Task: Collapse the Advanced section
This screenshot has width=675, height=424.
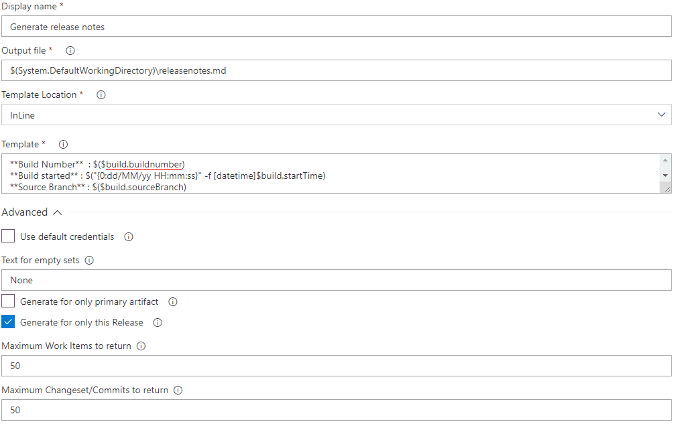Action: [57, 212]
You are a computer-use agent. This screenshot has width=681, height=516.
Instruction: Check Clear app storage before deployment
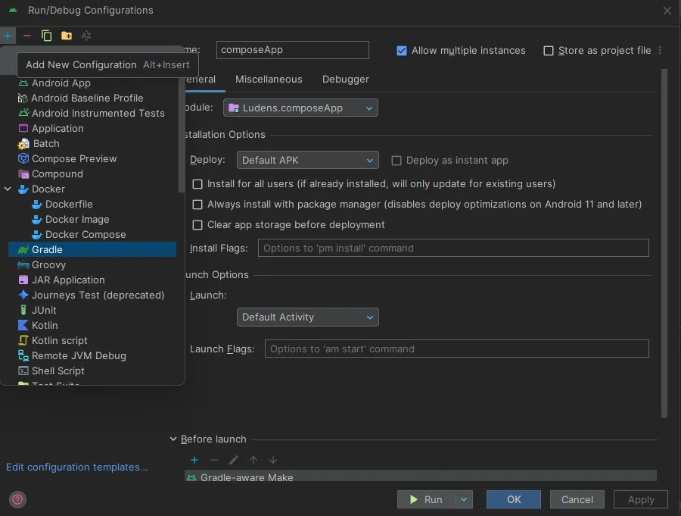tap(197, 225)
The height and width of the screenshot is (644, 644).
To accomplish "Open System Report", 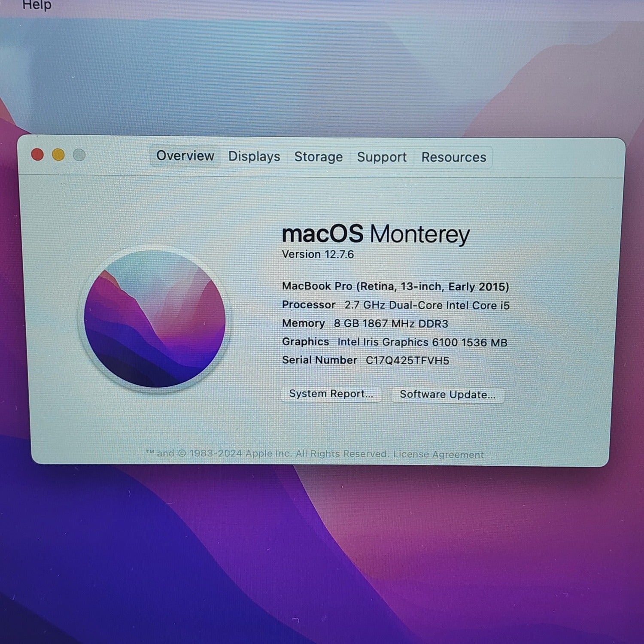I will pyautogui.click(x=331, y=394).
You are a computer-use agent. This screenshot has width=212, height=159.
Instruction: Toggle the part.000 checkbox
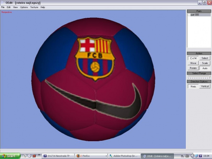(189, 15)
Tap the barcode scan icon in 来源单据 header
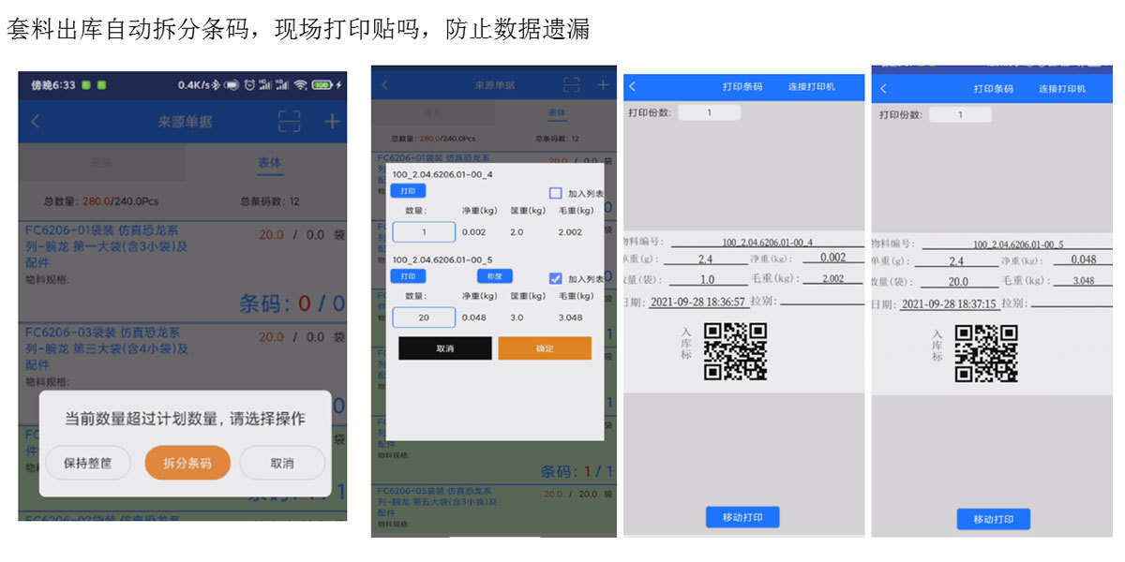The height and width of the screenshot is (562, 1125). coord(290,122)
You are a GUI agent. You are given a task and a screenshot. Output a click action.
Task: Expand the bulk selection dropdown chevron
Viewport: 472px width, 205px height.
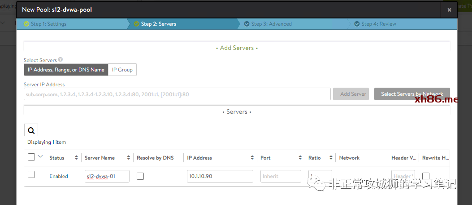(x=40, y=157)
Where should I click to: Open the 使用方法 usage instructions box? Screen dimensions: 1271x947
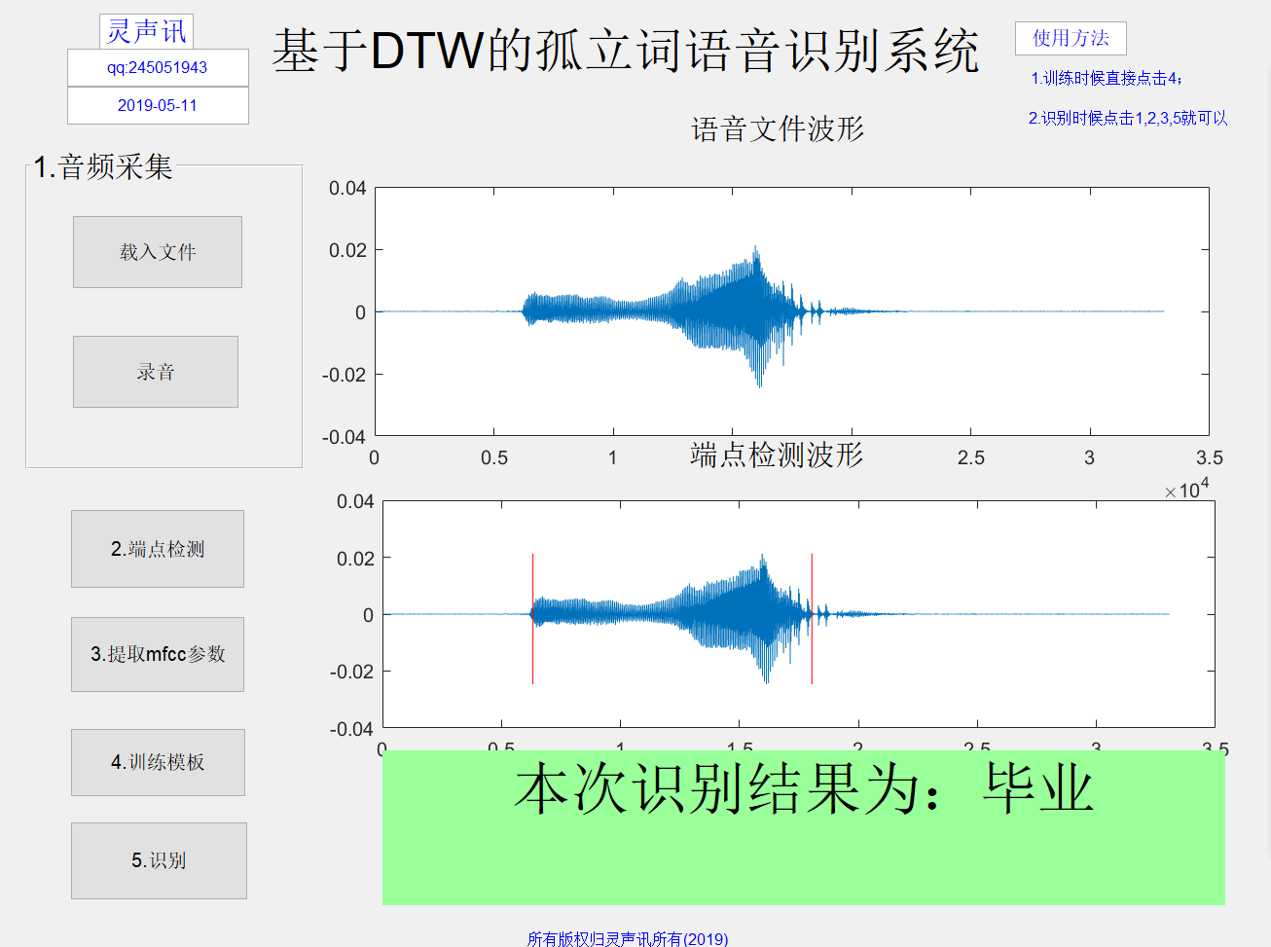pyautogui.click(x=1071, y=39)
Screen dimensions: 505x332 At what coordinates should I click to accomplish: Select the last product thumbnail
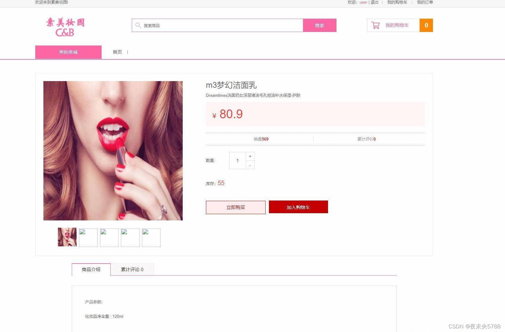tap(151, 238)
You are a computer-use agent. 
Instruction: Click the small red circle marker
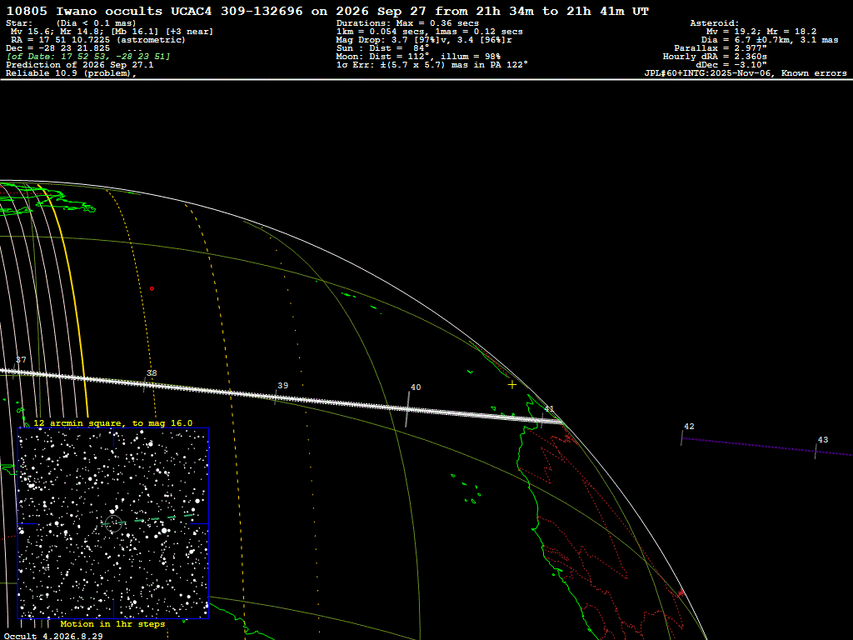152,288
************
### ACTIVITY
If the string "agent" appears in a line of the entries, report the line.

### TASK SOLUTION
You are a computer-use agent. This screenshot has width=681, height=516.
You are a computer-use agent. This screenshot has width=212, height=159.
You are a GUI agent. You are given a task and a screenshot. Output a click action.
You are a computer-use agent. 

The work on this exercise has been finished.